Theorem 1. For any $n\in\mathbb{N}$, we have
\begin{equation}
U_{n}\left( x\right) =\sum_{\lambda=\left( \lambda_{1},\lambda_{2}
,\ldots,\lambda_{k}\right) \vdash n}\left( \prod_{i=1}^{\infty}\dfrac
{1}{i^{m_{i}\left( \lambda\right) }m_{i}\left( \lambda\right) !}\right)
\cdot\prod_{j=1}^{k}\left( 2T_{\lambda_{j}}\left( x\right) \right) .
\end{equation}
To prove this, I will use two well-known generating-function identities for
Chebyshev polynomials, both of which appear on the
Wikipedia:
\begin{equation}
\sum_{n=0}^{\infty}T_{n}\left( x\right) t^{n}=\dfrac{1-tx}{1-2tx+t^{2}}
\label{darij1.eq.T-gen}
\tag{1}
\end{equation}
and
\begin{equation}
\sum_{n=0}^{\infty}U_{n}\left( x\right) t^{n}=\dfrac{1}{1-2tx+t^{2}
}.
\label{darij1.eq.U-gen}
\tag{2}
\end{equation}
These are identities in the ring $\left( \mathbb{Q}\left[ x\right] \right)
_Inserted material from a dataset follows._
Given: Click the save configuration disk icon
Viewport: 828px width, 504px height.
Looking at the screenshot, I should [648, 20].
\left[ \left[ t\right] \right] $ of formal power series in the variable
$t$ over the polynomial ring $\mathbb{Q}\left[ x\right] $. Both identities can easily be derived from the above recurrent definitions of $T_n\left(x\right)$ and $U_n\left(x\right)$.
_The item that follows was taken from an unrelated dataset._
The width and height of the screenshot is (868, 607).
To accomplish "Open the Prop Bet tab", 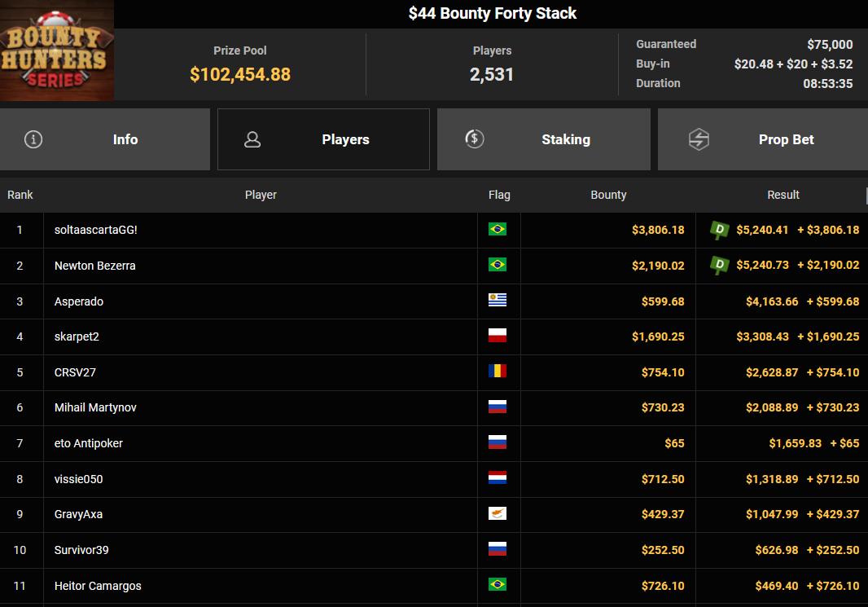I will point(763,139).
Now, subtracting the equality $\underbrace{T_{0}\left( x\right) }
_{=1}\underbrace{t^{0}}_{=1}=1$ from the identity \eqref{darij1.eq.T-gen}, we obtain
\begin{equation}
\sum_{n=1}^{\infty}T_{n}\left( x\right) t^{n}=\dfrac{1-tx}{1-2tx+t^{2}
}-1=t\cdot\dfrac{x-t}{1-2tx+t^{2}}.
\end{equation}
Dividing both sides of this by $t$, we obtain
\begin{equation}
\sum_{n=1}^{\infty}T_{n}\left( x\right) t^{n-1} = \dfrac{x-t}{1-2tx+t^{2}}.
\end{equation}
Integrating both sides of this equality over $t$, we find
\begin{align}
\sum_{n=1}^{\infty}T_{n}\left( x\right) \dfrac{t^{n}}{n} & =\int\dfrac
{x-t}{1-2tx+t^{2}}dt\nonumber\\
& =\dfrac{1}{2}\log\dfrac{1}{1-2tx+t^{2}}
\label{darij1.eq.T-ge2}
\tag{3}
\end{align}
(as you can easily check by differentiation). (Note that this identity also
appears on the Wikipedia, under the guise of $\sum_{n=1}^{\infty}T_{n}\left(
x\right) \dfrac{t^{n}}{n}=\log\dfrac{1}{\sqrt{1-2tx+t^{2}}}$, apparently
because someone finds square roots simpler than division by $2$.)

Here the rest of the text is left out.